Alum Spotlight: Matt Horn (Ph.D., ’11)


Matt Horn, Ph.D. ’11, is a Business Unit Lead for Tetra Tech WTR’s RPS Ocean Science (formerly ASA) in South Kingstown, RI. He manages a team of expert scientists, engineers, and technical specialists who address questions about the potential environmental effects of large-scale energy and infrastructure projects, including oil and gas, deepwater ports, and renewables. His team also evaluates hazardous cargo transportation and assists with emergency response and preparedness worldwide. They develop and maintain computational spill modeling tools to determine where released substances may be transported, how they will behave in the environment, and what effects they may have.

Working with industry, government, stakeholders, and Indigenous communities, Matt and his team specialize in providing impartial science and effectively communicating it to enable regulators to make informed decisions. Recently, Matt has testified in hearings and court proceedings in Alaska, Minnesota, and Wisconsin regarding the hazards of pipeline and facility construction and operation. He will soon travel to Guyana to work with local regulators, stakeholders, and the public to discuss the effects of offshore oil and gas exploration and development.

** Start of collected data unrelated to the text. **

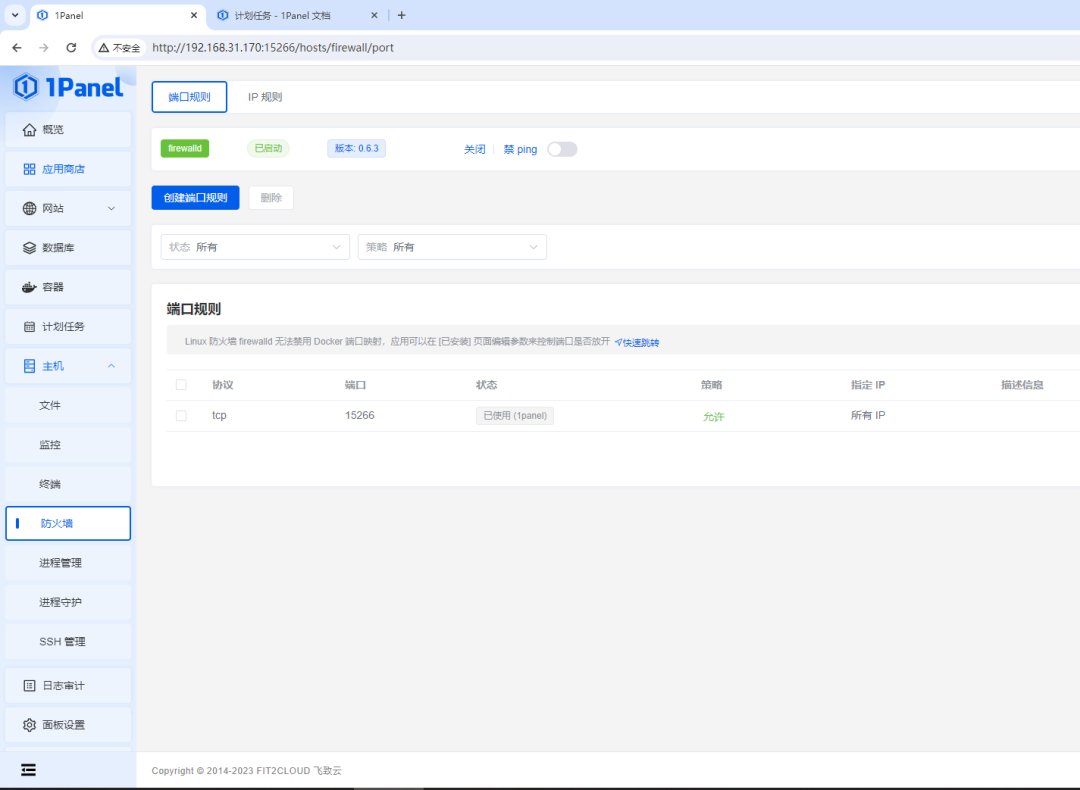Open the 状态 filter dropdown
The width and height of the screenshot is (1080, 790).
coord(255,246)
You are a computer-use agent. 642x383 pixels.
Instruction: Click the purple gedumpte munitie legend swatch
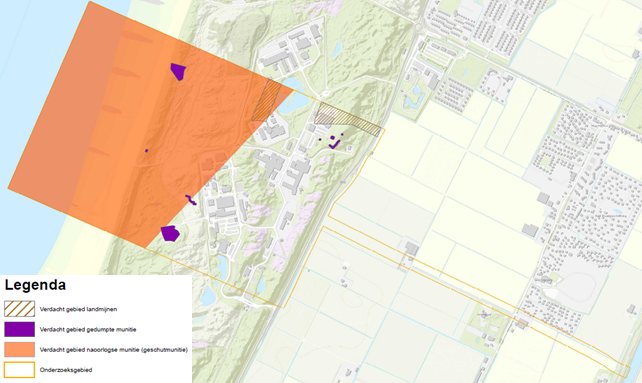[x=20, y=329]
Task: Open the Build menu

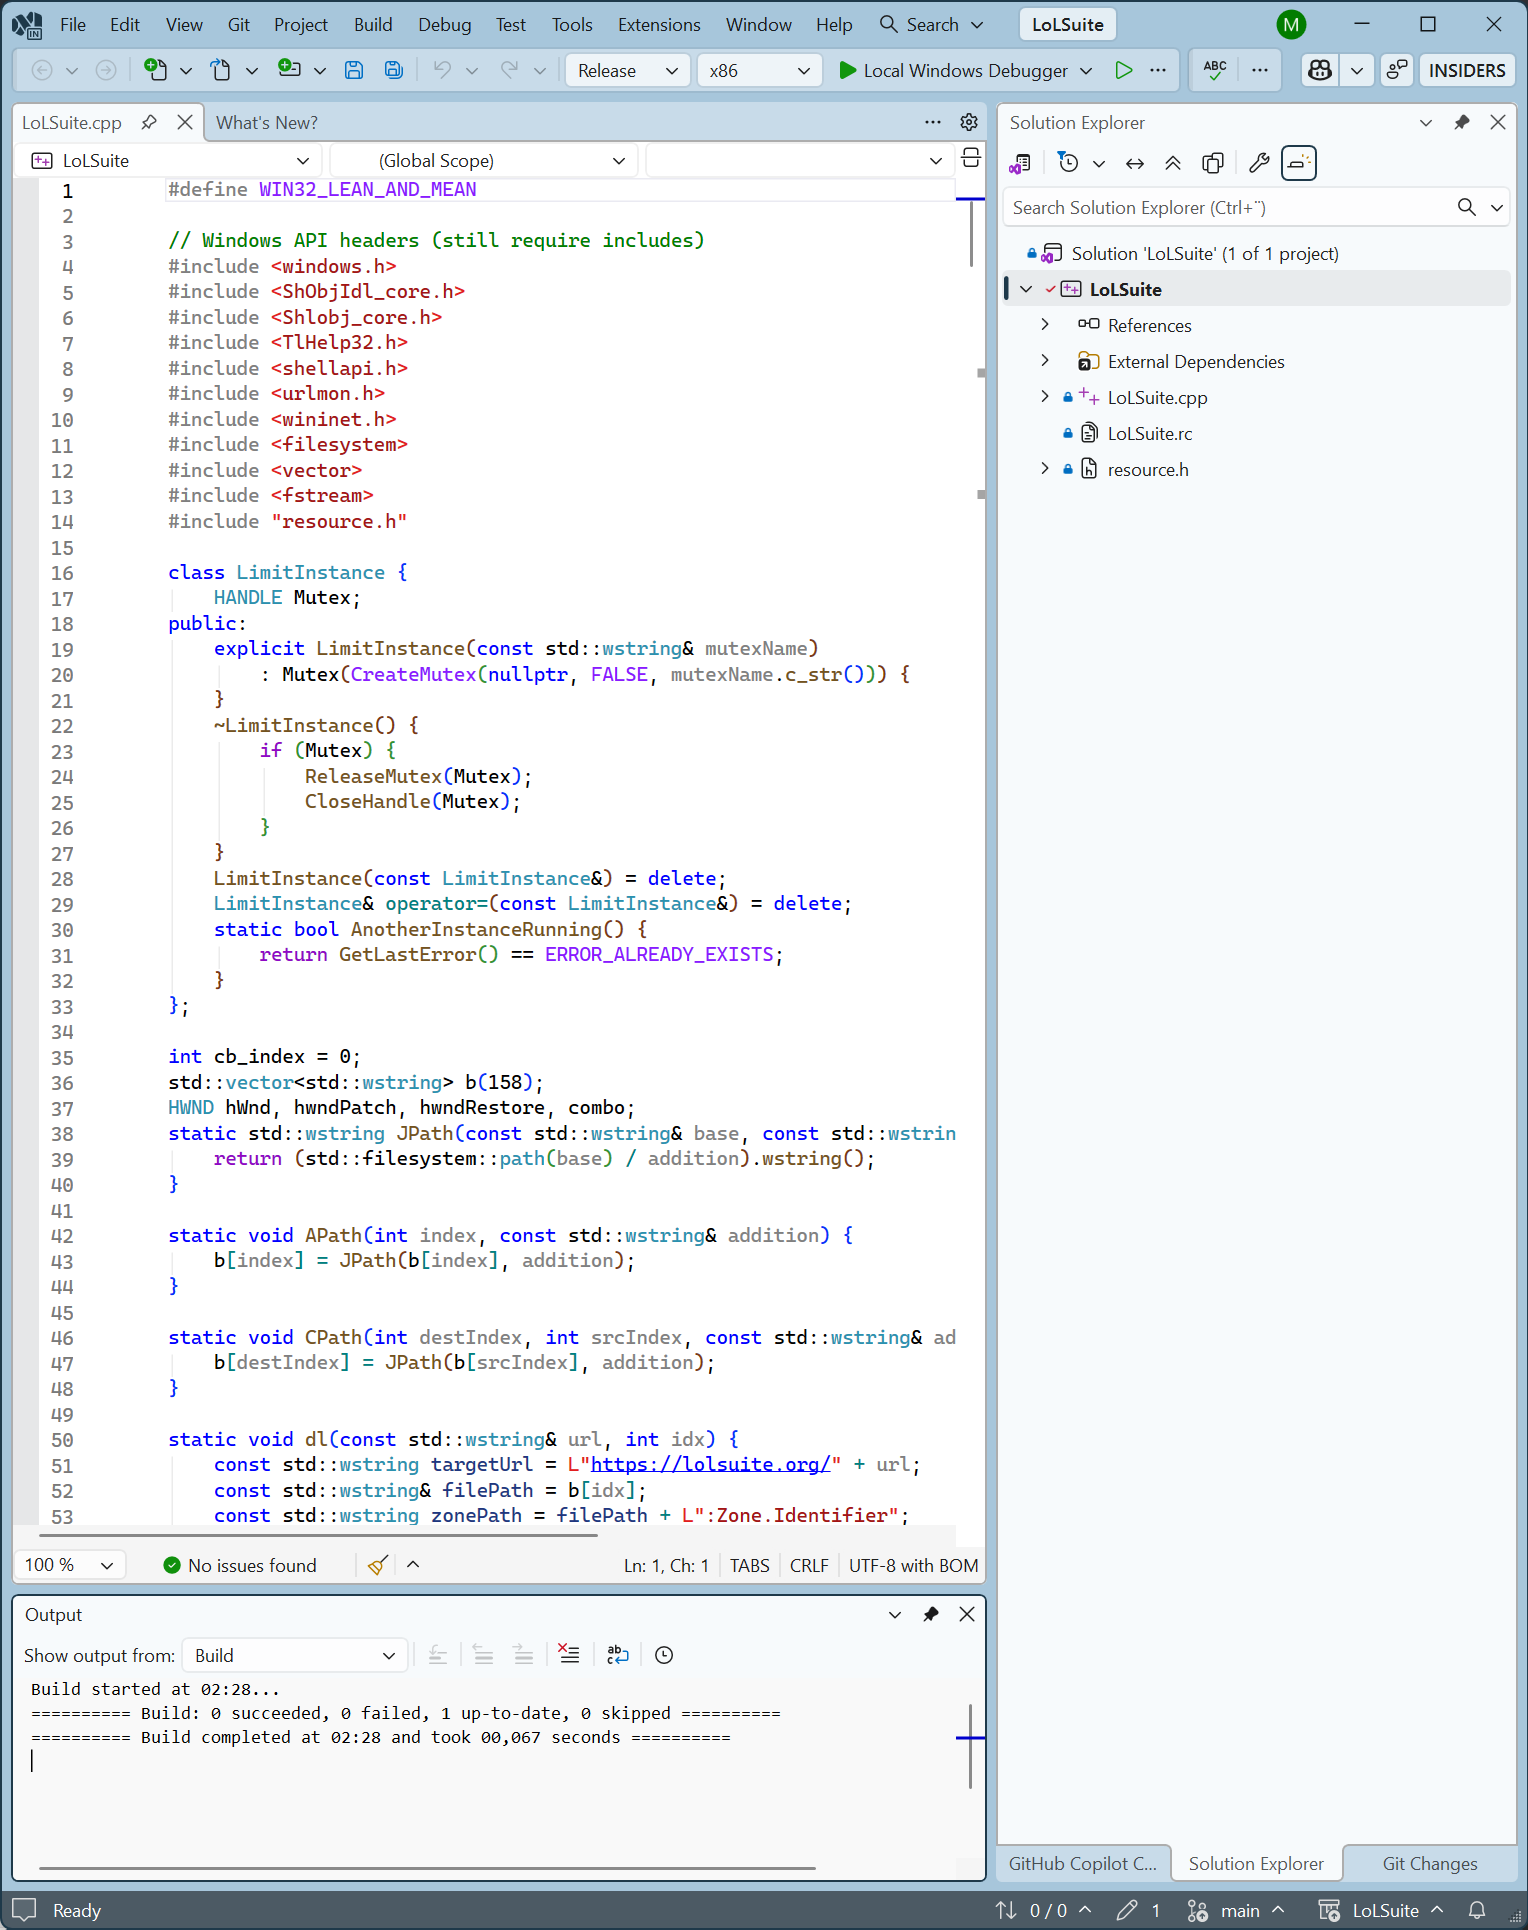Action: [372, 24]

“My experience at GSO was non-traditional and highly interdisciplinary. I began my studies focusing on field-based measurements of air-sea gas exchange under high-wind conditions, spending many months in stormy seas. I then transitioned to a lab-based dissertation in paleoceanographic biogeochemistry, where I grew monocultures of Arctic diatoms, sampled nutrients, cleaned geologic cores, measured nitrogen isotopes with mass spectrometry, and inferred past climate and oceanographic processes.

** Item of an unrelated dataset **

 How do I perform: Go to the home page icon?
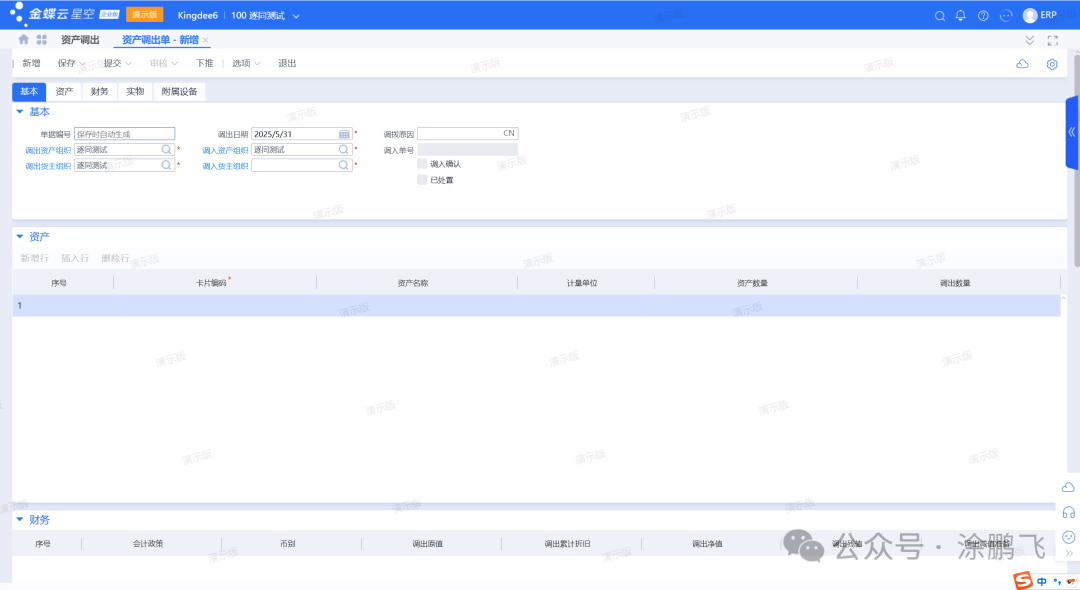click(23, 40)
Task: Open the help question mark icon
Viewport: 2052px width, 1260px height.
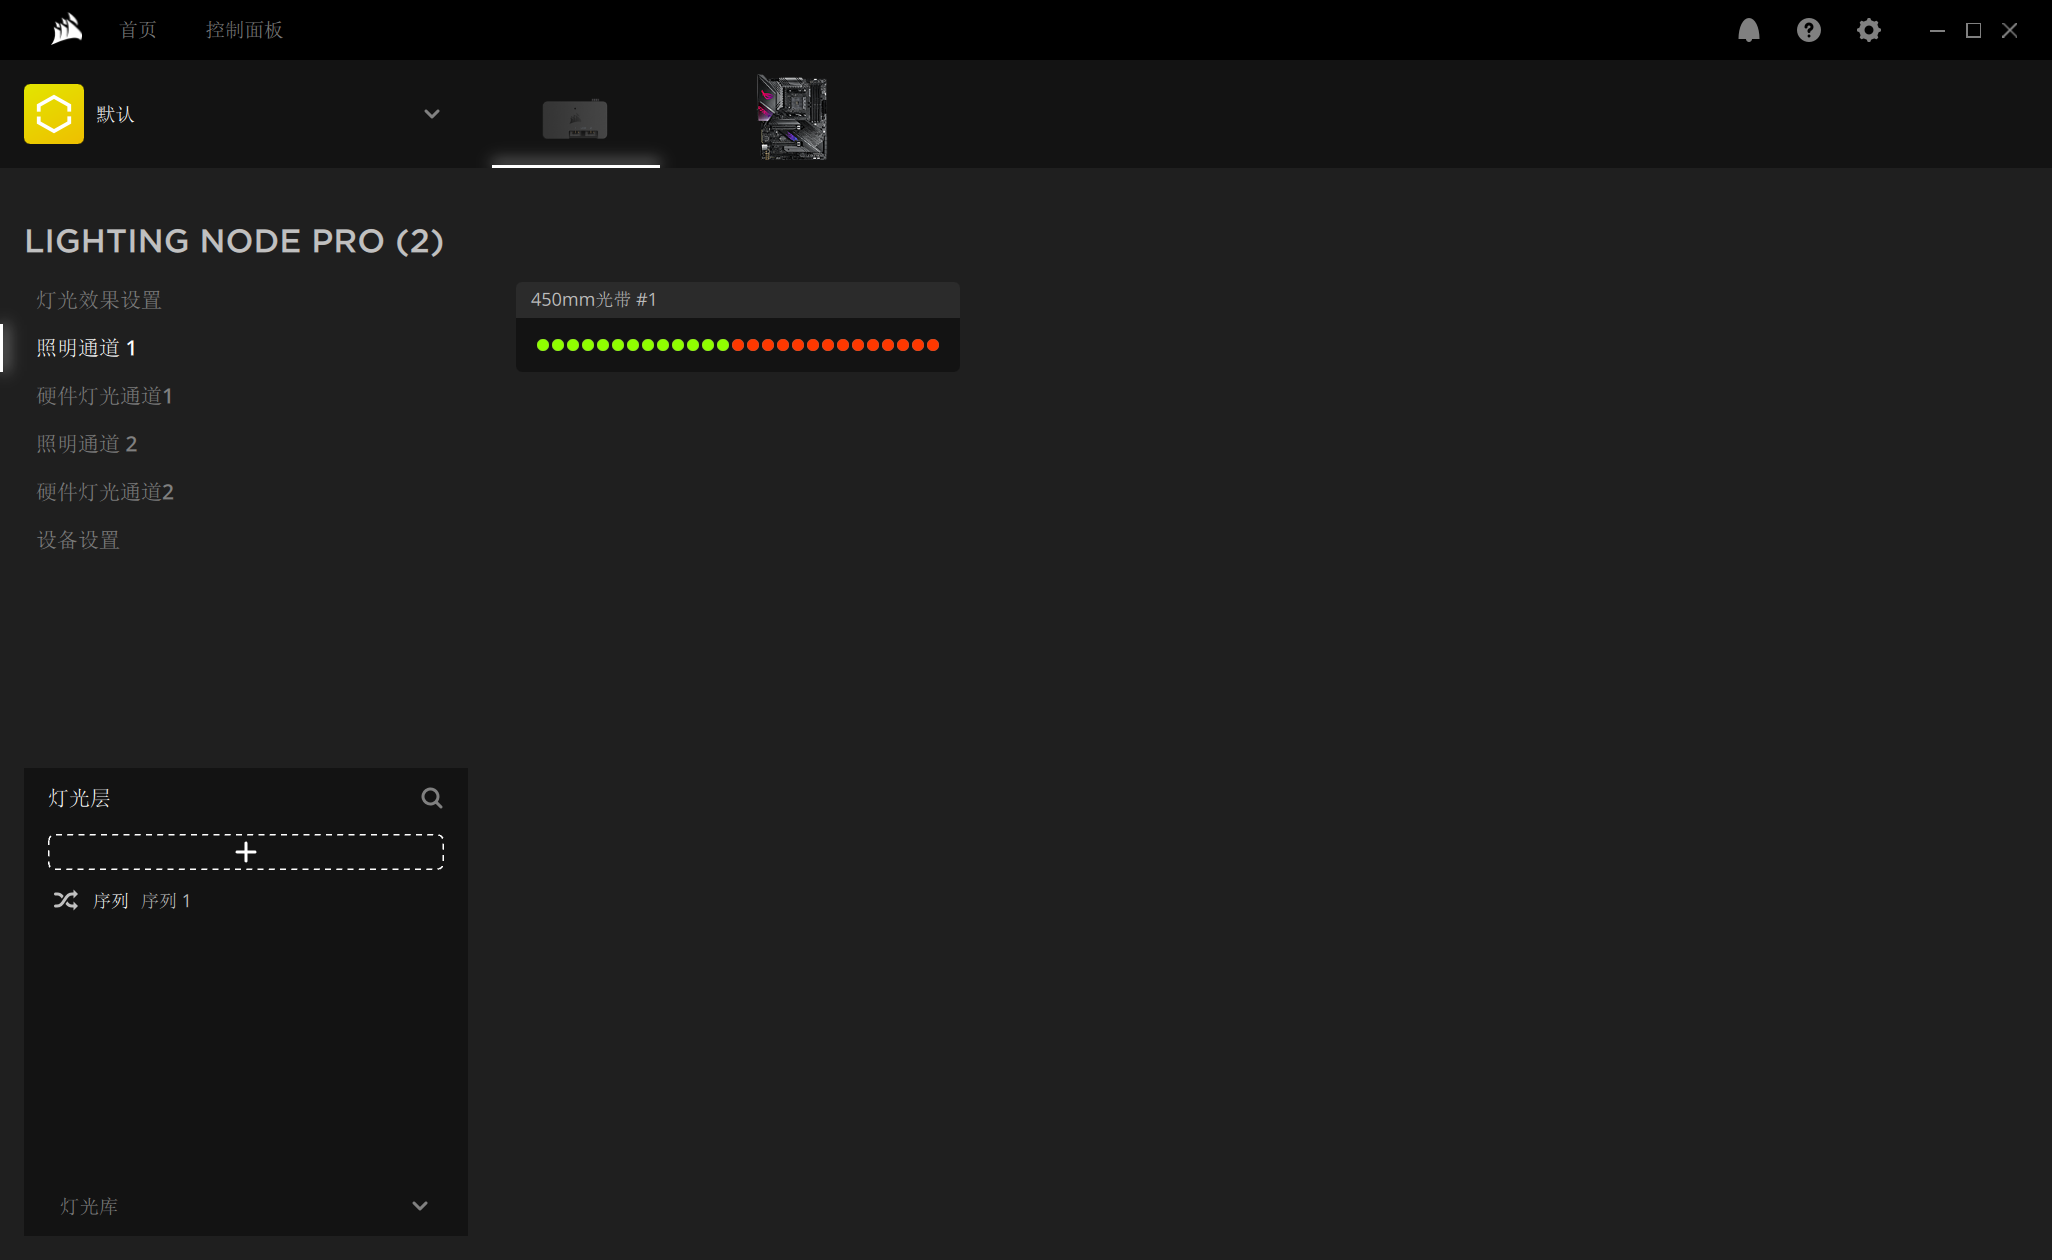Action: point(1808,30)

Along the way, I served as a T.A. for Dr. Pilson’s Chemical Oceanography course (OCG 521) and the group-taught MATLAB Modeling class (OCG 506). I was also a research diver and SCUBA instructor, worked on the plankton trawl, assisted at MERL, launched weather balloons, served as an outreach scientist for the Metcalf Institute, and guest lectured for several ocean and environmental courses. This breadth of experiences helped me land my job and allows me to connect many different pieces into coherent scientific narratives. I am forever grateful to the incredibly supportive professors, staff, and administration for all they did for me and other students.”